We can’t all have a collection of Burgundies that fetch the equivalent of $100,000 a glass, of course. But a bit of expertise can help any connoisseur take his or her wine collection up another notch.

Buy what you like.

You may want to add a bottle of Château Lafite Rothschild 2009 ($1,249 a bottle) for personal consumption or buy cases of this Bordeaux as an investment. Just don’t spend your time and money aging wine if you don’t like older flavors in your wine. “Collect what you’re passionate about,” says Dave Lofstrom, a sommelier at Manhatta in New York. This even goes for someone who views a wine collection as a future annuity. When she first advises new clients, whether they are building a new cellar for enjoyment or investment, or refining an existing cellar, Julia Gilbert, vice president at Sotheby’s Wine Advisory, wants “to figure out what [their] taste is and have fun with it.”

Timing is everything.

Not surprisingly, one of the biggest factors in upgrading a collection is time. “All wines can age, but not all wines are meant to age,” says Lofstrom. “If everything in your cellar is meant to be enjoyed in 10 or 20 years, what will you drink tonight or this weekend?”
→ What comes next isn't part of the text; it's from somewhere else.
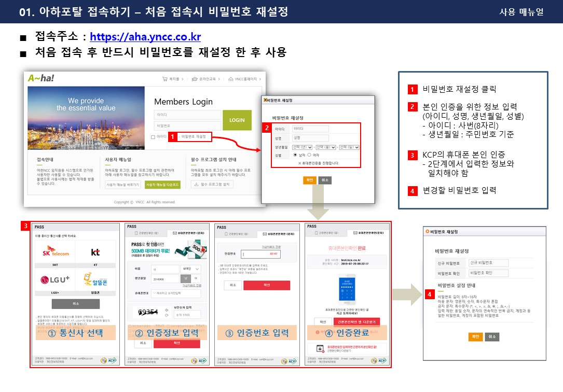Click the A~ha! portal logo
The height and width of the screenshot is (392, 563).
click(41, 78)
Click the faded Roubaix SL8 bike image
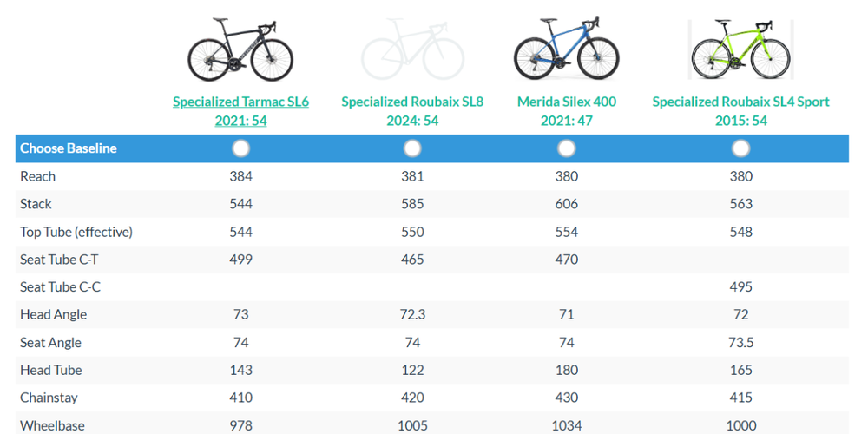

Depending on where a wine originates can determine how long you should wait to drink it. Red wines from Barolo, Barbaresco, Bordeaux, and the Northern Rhône have pronounced tannins and can benefit from considerable aging. Zinfandels, pinot noirs, and chardonnays are best drunk within five years. But rosés, pinot grigios, and Beaujolais are all good to drink now. Cellaring those for years won’t improve their tastes or values.

Great wine may not pay.

Finally, experts say it’s important to remember that even highly rated wines don’t necessarily make a good investment. “The world is full of good wines today, but only a handful are truly collectible and investment-worthy,” says Steven Washuta, master sommelier at The Pool, the restaurant set in the former Four Seasons in Manhattan.

As investments go, two wines that offer a robust rate on return are Château Mouton Rothschild and Château Latour, which are first-growth Bordeaux from Pauillac. Both benefit from at least a decade in the bottle before being opened and have the potential to age for many decades (depending on the vintage). The longer you hold a bottle, often the higher the rate of return. “There’s a finite supply of any wine,” Gilbert says. “People are drinking the wine, so supply is decreasing. Meanwhile the population looking for these bottles increases. It’s fundamental supply and demand.”